NP comes in w/dislocated shoulder he sx does this all the time surfing. Doc reports: 99202-25, 23650, 96372x3, (j2180?)x3. I appended Modifier 57 to the E&M and data entry took back to the doc and changed it to 25. Claim was submitted and paid.....E&M, Procedure, drugs, but not administration of injections.
I thought in order to have both E&M and Procedure with a 90 day global 57 needed to be placed. On the eob it states 93672 is a noncovered service? How are they suppose to get the meds.
I think BCBS will end up asking for a refund. Has anyone had this happen and what was the outcome of the total situation? I was shocked with the payment, granted I have not done billing in awhile.
Thanks for any feed back and was I wrong to append mod 57?

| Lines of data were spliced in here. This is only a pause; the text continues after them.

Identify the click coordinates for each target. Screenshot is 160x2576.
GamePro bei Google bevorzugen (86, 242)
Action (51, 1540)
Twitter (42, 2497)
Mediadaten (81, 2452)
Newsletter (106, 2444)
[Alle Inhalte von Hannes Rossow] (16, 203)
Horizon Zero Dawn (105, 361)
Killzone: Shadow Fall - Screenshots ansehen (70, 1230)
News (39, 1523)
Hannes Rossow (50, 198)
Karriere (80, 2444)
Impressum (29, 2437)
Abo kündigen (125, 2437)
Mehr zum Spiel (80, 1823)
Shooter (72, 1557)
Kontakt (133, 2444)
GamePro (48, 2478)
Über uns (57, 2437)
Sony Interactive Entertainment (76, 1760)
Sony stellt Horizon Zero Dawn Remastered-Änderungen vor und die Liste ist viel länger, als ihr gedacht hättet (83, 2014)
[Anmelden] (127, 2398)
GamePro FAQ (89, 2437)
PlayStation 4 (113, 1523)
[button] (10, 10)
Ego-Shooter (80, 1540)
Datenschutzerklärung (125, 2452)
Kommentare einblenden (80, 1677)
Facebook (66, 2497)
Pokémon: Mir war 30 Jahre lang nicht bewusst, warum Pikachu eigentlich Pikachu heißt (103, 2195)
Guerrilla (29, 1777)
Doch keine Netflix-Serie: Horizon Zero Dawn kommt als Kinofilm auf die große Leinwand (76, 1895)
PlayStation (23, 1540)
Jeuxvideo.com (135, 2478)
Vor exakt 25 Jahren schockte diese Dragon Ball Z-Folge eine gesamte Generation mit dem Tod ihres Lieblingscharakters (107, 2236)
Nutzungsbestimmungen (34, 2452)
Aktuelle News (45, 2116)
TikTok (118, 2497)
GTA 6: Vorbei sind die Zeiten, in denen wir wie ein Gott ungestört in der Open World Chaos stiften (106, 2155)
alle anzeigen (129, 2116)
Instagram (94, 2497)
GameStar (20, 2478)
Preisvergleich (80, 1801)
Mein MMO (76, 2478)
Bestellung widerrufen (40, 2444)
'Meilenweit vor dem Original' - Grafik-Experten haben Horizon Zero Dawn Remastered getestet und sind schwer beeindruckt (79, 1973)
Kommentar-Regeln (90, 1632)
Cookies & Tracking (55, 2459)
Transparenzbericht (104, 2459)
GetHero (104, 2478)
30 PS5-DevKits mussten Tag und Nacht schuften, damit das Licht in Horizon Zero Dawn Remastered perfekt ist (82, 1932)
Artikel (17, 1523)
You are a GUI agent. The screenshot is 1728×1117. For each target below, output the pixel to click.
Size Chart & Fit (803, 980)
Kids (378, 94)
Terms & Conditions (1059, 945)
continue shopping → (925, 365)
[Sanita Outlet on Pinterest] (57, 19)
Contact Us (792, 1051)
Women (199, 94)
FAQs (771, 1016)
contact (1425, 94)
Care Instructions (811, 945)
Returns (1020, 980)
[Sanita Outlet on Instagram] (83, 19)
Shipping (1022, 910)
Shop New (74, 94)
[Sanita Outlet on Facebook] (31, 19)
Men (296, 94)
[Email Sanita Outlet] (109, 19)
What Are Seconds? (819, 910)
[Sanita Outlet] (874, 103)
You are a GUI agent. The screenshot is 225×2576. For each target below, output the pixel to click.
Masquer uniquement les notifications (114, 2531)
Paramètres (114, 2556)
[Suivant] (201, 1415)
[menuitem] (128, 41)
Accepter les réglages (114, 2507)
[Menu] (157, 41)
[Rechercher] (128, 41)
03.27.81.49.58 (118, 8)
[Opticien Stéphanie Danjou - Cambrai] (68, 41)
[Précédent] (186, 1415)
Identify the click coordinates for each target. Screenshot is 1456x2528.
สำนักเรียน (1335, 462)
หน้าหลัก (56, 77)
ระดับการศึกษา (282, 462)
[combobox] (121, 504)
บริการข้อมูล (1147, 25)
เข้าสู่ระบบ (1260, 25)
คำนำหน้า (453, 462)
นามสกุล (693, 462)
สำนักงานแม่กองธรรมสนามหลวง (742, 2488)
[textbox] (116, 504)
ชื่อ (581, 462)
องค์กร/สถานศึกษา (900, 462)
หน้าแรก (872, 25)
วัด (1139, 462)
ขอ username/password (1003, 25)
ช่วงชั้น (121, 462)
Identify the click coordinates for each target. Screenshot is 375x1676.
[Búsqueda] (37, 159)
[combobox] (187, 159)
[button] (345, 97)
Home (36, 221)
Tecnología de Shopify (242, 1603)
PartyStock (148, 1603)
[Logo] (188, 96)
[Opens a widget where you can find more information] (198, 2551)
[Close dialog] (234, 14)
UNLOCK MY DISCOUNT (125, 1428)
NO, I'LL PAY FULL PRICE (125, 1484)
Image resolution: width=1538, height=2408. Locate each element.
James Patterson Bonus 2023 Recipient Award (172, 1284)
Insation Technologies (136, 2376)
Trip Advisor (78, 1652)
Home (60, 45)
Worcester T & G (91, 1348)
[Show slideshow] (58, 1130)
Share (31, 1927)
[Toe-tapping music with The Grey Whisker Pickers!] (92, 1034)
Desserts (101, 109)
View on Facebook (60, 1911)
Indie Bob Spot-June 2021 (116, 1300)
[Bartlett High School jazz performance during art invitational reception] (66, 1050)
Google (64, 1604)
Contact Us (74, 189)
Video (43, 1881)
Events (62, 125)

Maybe I should post this in Ortho and Modifiers.
 
You may want to post this in Ortho like you suggested, but my experience is also that when billing an E/M with a procedure that carries a 90 day global, you would use the 57 modifier instead of the 25.

As far as the 96372 not being paid, I noticed that you typed it "96372" in one spot and then "93672" when talking about what the EOB stated. Was this just a typo in this forum or did some numbers get flipped at charge entry? If that it isn't, I would check for bundling issues. If neither one of those things are the issue, then I would try appealing the claim.

This is all just generically speaking. I do not typically code for ortho so you may get some better advice in that forum.